(Records from a data source)
○ ○ ○ ○ ○

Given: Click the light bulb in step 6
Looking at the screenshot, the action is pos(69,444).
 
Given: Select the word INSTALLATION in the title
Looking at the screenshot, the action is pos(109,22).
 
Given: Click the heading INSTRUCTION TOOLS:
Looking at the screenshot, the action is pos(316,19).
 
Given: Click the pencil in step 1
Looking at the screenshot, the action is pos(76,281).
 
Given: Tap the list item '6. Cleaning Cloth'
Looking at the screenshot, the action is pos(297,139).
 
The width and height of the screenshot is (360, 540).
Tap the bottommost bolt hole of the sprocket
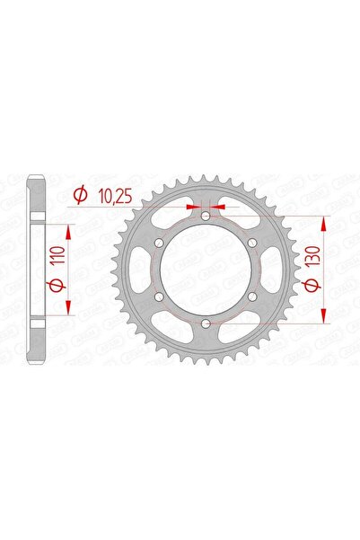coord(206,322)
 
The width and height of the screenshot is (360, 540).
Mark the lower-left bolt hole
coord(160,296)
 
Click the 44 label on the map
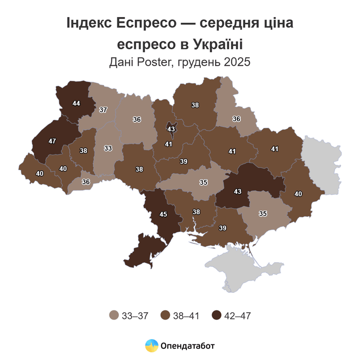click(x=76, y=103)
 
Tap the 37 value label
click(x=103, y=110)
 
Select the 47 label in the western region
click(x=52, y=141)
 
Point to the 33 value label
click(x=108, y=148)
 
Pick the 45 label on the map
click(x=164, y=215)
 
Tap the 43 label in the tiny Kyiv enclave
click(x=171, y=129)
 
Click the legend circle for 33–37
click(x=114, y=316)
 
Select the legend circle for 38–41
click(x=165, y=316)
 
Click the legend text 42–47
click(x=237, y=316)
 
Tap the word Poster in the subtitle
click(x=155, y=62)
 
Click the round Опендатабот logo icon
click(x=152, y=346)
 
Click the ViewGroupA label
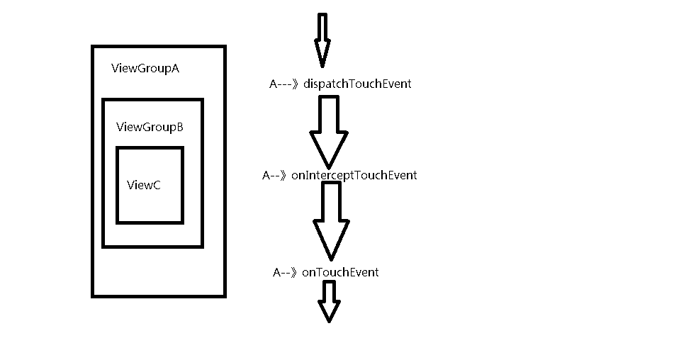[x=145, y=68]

○ ○ ○ ○ ○

_What is required_.
Copy out all of the material above line for line, with nothing changed, and leave out the pictures.

_Answer for this exercise_.
Given: Click the light bulb in step 6
Looking at the screenshot, the action is pos(69,444).
 
Given: Select the word INSTALLATION in the title
Looking at the screenshot, the action is pos(109,22).
 
Given: Click the heading INSTRUCTION TOOLS:
Looking at the screenshot, the action is pos(316,19).
 
Given: Click the pencil in step 1
Looking at the screenshot, the action is pos(76,281).
 
Given: Tap the list item '6. Cleaning Cloth'
Looking at the screenshot, the action is pos(297,139).
 
The width and height of the screenshot is (360, 540).
Tap the bottommost bolt hole of the sprocket
coord(206,322)
 
The width and height of the screenshot is (360, 540).
Mark the lower-left bolt hole
coord(160,296)
 
Click the 44 label on the map
click(x=76, y=103)
 
Tap the 37 value label
click(x=103, y=110)
 
Select the 47 label in the western region
click(x=52, y=141)
 
Point to the 33 value label
click(x=108, y=148)
 
Pick the 45 label on the map
click(x=164, y=215)
 
Tap the 43 label in the tiny Kyiv enclave
click(x=171, y=129)
 
Click the legend circle for 33–37
click(x=114, y=316)
 
Select the legend circle for 38–41
click(x=165, y=316)
 
Click the legend text 42–47
click(x=237, y=316)
 
Tap the word Poster in the subtitle
click(x=155, y=62)
 
Click the round Опендатабот logo icon
click(x=152, y=346)
 
Click the ViewGroupA label
[x=145, y=68]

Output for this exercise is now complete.